→ **Directive**
Pull out every line of the entries below that contains the word "menu", and copy each one in full.

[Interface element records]
-----

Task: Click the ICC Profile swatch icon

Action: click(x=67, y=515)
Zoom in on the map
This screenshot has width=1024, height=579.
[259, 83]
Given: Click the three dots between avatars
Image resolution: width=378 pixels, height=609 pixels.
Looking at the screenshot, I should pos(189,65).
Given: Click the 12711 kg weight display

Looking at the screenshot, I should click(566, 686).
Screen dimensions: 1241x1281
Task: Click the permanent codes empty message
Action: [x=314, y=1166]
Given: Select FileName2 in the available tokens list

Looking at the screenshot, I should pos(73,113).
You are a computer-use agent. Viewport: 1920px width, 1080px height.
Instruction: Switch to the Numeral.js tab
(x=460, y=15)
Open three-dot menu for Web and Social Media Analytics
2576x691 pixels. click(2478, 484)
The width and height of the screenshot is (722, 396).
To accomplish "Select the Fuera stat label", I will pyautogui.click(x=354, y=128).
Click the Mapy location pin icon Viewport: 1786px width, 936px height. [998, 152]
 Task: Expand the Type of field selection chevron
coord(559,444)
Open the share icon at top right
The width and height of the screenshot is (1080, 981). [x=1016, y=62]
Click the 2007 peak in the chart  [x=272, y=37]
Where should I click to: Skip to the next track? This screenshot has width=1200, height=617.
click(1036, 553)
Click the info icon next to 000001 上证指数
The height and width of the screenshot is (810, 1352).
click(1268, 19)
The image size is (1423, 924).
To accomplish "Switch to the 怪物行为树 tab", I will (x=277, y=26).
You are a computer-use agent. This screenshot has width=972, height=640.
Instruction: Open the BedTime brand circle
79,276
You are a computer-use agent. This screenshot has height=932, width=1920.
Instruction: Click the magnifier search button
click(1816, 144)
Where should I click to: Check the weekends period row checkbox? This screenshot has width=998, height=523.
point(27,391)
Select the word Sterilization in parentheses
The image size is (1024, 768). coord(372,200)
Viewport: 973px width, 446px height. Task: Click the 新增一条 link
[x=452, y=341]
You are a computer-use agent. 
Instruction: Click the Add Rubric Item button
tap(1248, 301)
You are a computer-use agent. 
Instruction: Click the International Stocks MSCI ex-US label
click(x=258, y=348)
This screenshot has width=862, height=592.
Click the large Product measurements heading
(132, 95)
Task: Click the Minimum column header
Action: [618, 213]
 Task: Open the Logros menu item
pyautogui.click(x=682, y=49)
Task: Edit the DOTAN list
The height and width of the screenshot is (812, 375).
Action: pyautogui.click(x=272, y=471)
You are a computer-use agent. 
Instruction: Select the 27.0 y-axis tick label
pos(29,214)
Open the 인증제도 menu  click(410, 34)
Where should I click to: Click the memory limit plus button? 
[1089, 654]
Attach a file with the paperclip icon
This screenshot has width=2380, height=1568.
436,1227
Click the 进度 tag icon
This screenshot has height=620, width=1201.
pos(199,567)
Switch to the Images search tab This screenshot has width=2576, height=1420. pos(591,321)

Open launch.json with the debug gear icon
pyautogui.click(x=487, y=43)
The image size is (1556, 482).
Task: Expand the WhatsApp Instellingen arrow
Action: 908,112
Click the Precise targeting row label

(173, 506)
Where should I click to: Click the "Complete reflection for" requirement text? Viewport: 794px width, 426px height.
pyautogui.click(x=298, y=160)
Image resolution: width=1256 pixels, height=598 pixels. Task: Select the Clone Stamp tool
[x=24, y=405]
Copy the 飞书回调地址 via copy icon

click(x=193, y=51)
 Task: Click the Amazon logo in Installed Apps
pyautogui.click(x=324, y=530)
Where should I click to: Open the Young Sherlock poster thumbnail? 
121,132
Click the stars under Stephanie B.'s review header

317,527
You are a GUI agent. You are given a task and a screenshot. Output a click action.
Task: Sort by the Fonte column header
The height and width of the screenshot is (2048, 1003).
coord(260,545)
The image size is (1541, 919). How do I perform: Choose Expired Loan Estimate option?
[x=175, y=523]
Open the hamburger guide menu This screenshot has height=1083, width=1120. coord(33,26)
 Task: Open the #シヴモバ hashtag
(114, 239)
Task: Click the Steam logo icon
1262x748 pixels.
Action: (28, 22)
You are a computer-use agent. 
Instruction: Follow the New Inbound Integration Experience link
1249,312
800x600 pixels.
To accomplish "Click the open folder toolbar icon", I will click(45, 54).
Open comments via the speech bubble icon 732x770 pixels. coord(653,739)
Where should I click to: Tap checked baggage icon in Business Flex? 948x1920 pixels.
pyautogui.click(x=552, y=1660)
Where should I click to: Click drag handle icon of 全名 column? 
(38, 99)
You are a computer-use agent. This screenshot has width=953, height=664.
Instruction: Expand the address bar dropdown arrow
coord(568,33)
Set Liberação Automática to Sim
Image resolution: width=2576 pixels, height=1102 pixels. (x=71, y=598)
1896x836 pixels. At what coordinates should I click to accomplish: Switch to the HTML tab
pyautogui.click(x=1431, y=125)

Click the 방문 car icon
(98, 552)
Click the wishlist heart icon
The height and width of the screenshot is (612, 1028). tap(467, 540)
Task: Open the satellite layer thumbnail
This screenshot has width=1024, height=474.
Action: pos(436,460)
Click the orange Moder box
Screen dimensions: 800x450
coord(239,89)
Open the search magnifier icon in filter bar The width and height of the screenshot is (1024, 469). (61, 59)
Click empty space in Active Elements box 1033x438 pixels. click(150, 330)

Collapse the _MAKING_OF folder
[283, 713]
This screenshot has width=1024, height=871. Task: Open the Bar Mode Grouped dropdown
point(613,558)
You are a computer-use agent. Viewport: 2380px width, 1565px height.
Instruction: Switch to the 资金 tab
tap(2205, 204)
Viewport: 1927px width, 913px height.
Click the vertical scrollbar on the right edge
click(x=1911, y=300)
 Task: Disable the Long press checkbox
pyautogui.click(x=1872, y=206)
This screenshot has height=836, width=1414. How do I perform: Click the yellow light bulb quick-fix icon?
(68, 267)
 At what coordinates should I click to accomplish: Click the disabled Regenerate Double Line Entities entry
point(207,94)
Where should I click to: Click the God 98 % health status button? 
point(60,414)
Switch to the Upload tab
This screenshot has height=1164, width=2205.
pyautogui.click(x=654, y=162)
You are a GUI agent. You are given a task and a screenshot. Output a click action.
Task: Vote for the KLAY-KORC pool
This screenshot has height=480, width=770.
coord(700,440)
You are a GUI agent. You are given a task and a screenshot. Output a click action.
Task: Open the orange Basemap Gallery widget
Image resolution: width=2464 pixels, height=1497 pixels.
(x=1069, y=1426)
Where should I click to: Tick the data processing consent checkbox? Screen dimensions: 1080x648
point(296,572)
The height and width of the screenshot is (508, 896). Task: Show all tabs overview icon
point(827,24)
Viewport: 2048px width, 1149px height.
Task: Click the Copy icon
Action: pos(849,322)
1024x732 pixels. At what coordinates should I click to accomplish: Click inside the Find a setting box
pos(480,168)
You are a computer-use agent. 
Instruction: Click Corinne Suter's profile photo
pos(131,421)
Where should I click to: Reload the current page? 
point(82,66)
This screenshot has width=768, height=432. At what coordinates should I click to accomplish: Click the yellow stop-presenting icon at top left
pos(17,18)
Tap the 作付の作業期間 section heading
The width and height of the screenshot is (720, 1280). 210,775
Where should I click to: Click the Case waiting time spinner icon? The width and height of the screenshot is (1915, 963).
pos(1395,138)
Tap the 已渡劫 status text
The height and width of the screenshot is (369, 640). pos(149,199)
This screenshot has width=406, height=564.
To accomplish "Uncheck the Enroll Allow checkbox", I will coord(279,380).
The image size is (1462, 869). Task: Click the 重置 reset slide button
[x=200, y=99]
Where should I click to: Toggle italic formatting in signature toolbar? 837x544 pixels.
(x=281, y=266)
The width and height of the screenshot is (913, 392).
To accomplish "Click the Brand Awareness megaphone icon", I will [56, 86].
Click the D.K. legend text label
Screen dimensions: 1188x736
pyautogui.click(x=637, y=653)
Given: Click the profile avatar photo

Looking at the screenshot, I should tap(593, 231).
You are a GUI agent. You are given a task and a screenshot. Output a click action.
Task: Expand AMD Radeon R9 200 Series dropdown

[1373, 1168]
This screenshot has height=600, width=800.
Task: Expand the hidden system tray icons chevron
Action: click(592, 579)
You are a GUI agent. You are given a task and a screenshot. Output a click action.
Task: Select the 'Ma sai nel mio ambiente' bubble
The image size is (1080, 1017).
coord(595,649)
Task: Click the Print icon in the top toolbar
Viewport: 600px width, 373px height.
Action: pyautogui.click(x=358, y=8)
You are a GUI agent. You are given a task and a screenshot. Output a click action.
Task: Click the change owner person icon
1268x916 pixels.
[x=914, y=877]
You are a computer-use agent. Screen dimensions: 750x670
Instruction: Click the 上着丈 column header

-----

→ **Response**
Open three-dot menu for Web and Social Media Analytics
 Task: Open the Logros menu item
Open the 인증제도 menu  click(410, 34)
Open the hamburger guide menu This screenshot has height=1083, width=1120. coord(33,26)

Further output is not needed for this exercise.